Many problems in mathematical physics and engineering involve solving linear systems Ax = b which are highly structured. These structured matrices, which typically arise from discretizations of partial differential or integral equations, can be represented compactly through specific algebraic representations. Two such algebraic representations which fall into this category are the fast multipole method (FMM), originally introduced by Greengard and Rokhlin, and Hierarchically Semi-Separable (HSS) . These representations, which exploit the low-rank structure of off-diagonal blocks, have enabled fast solvers (linear time in certain scenarios) and are commonly used practice today.

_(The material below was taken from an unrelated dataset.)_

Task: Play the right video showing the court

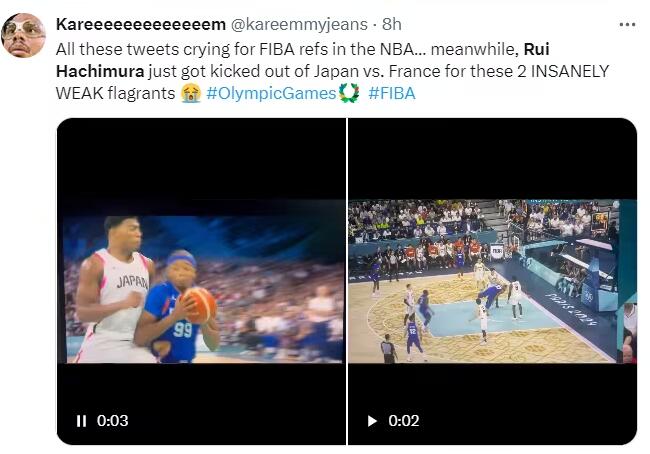Action: pyautogui.click(x=372, y=421)
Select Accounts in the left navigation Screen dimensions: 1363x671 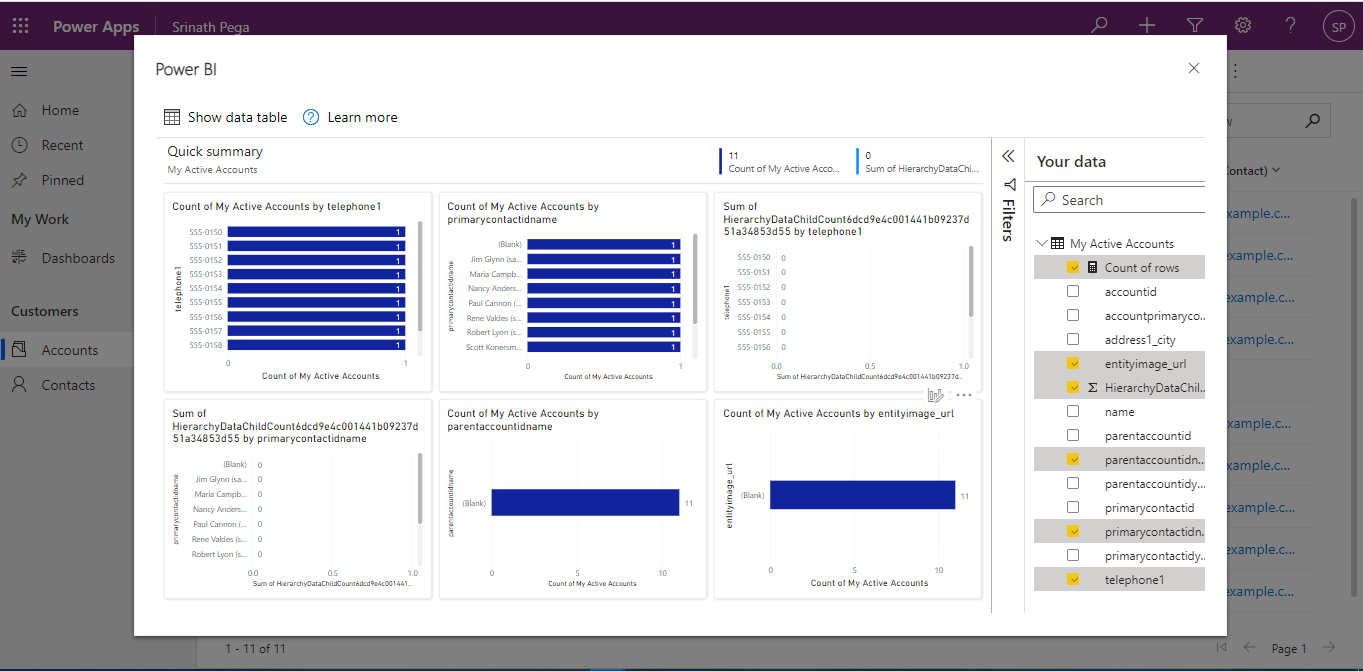tap(69, 350)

In this thesis, we provide new advancements which further enhance the performance of these algorithms. The contributions of this thesis are twofold: (i) we present a new fast memory efficient construction algorithm for Hierarchically Semi-Separable (HSS) representations, and (ii) we present a fast matrix-matrix multiply for the fast multipole method (FMM).
The HSS representation takes advantage of the fact that off-diagonal blocks are known to have low rank in order to yield fast solvers. The memory consumption of the HSS representation itself is O(n) if the rank of the off-diagonal blocks is small. If the user is not required to store the matrix A, but instead only provides a functional interface in order to access the elements of the matrix, it is worthwhile to ask for the algorithm which computes the HSS representation to be memory efficient as well. Previous algorithms, have shown the HSS representation can be computed in O(n^2) flops. Randomized algorithms also exist. However, the memory requirements of these algorithms can be excessive, requiring as much as O(n^2) peak workspace memory. We deal with this issue and present an algorithm that requires O(n^{1.5}) peak workspace memory in the worst case, while still requiring only O(n^2) flops.
The HSS Representation assumes off-diagonal blocks which have low rank, but in practice there are many cases for which this criteria is not satisfied, and in fact can be as much as O(√n). For this reason, there is much interest in FMM, as it relaxes this requirement, only demanding that off-diagonal blocks corresponding to well-separated clusters have low rank. However, the structure of the FMM inverse is not known. To better understand this problem, we consider the problem of computing a 1D FMM representation of the matrix-matrix product of two 1D FMM matrices. We show that the product of two standard (3 pt) 1D FMM matrices possesses a slightly modified 5 pt 1D FMM structure, and we provide a linear time (O(n) flop) algorithm for computing this product. Further, this work suggests that the inverse of an FMM matrix is not itself FMM.